__GOAL OF THE EXERCISE__:
Repeat precisely the line in which "This screenshot has width=1200, height=573." occurs and all lines that follow it in the entries below. Pictures must be omitted.

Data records
BEGIN

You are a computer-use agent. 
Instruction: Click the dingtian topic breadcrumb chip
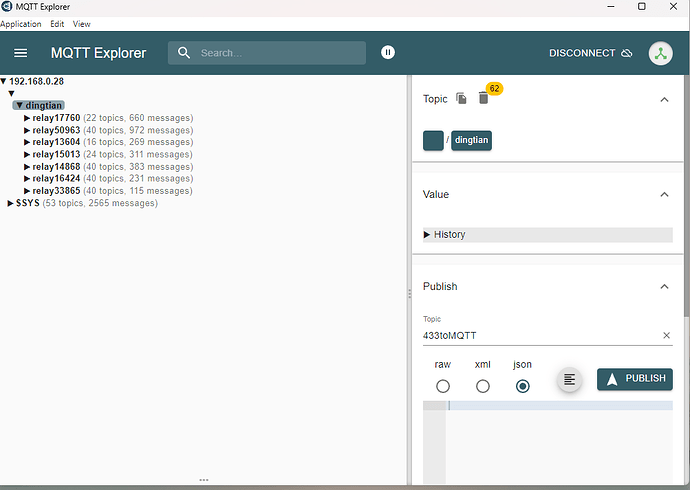point(472,141)
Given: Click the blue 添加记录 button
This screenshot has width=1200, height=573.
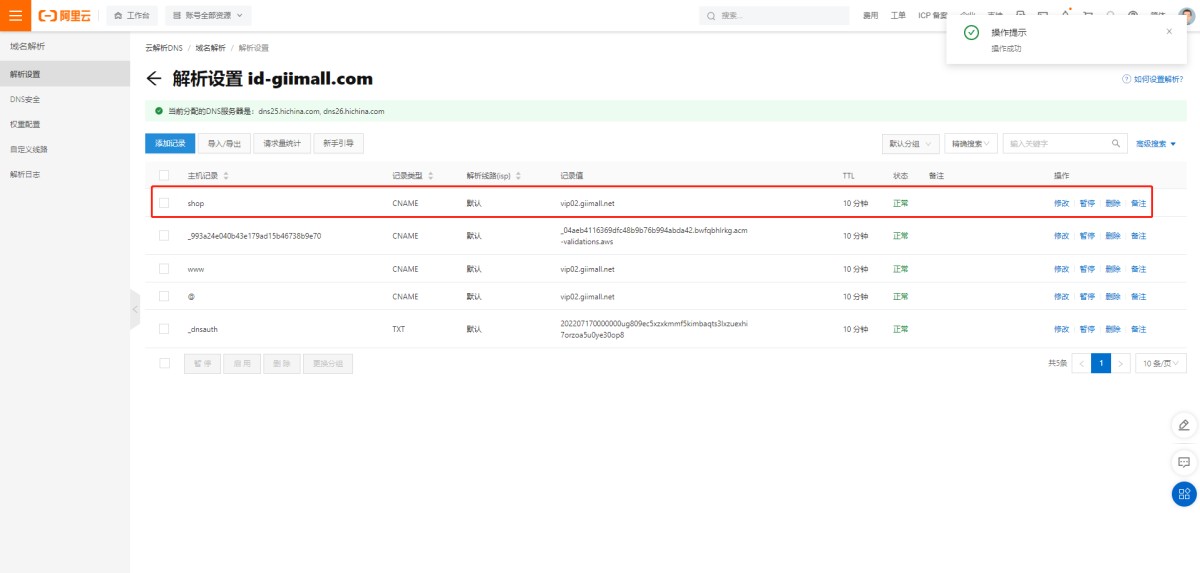Looking at the screenshot, I should point(170,144).
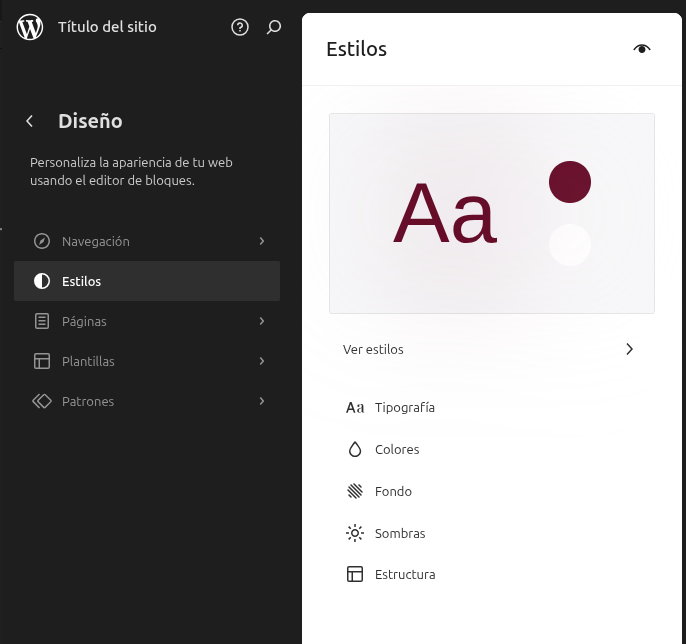Expand Patrones with its right chevron

coord(261,401)
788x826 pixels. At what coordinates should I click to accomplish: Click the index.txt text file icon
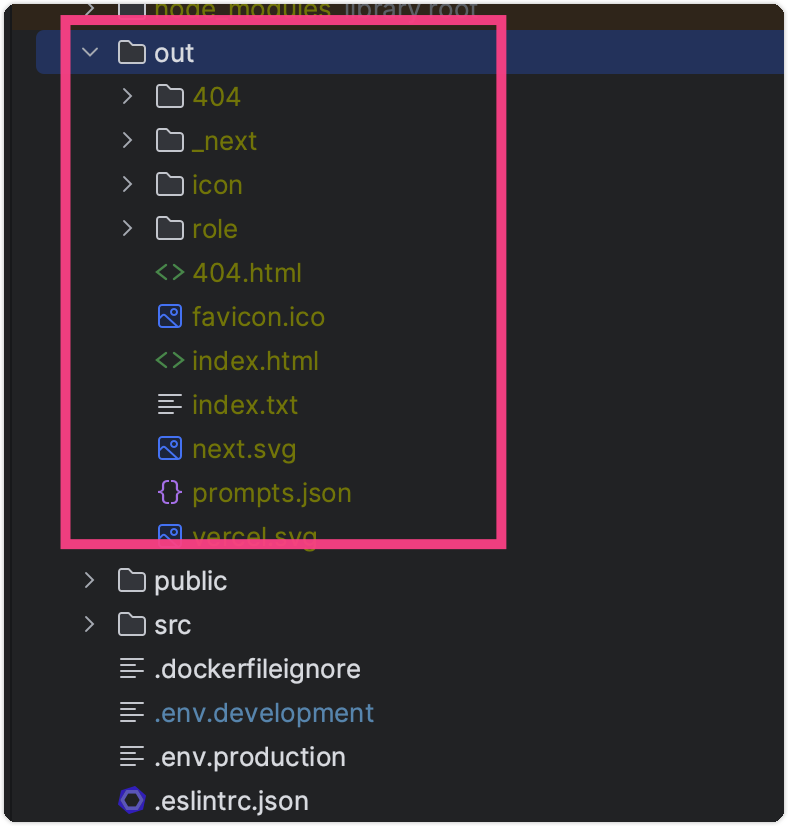170,405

END

__SOLUTION FOR THIS TASK__:
This screenshot has width=1200, height=573.
Looking at the screenshot, I should point(170,144).
Expand Patrones with its right chevron

coord(261,401)
788x826 pixels. At what coordinates should I click to accomplish: Click the index.txt text file icon
170,405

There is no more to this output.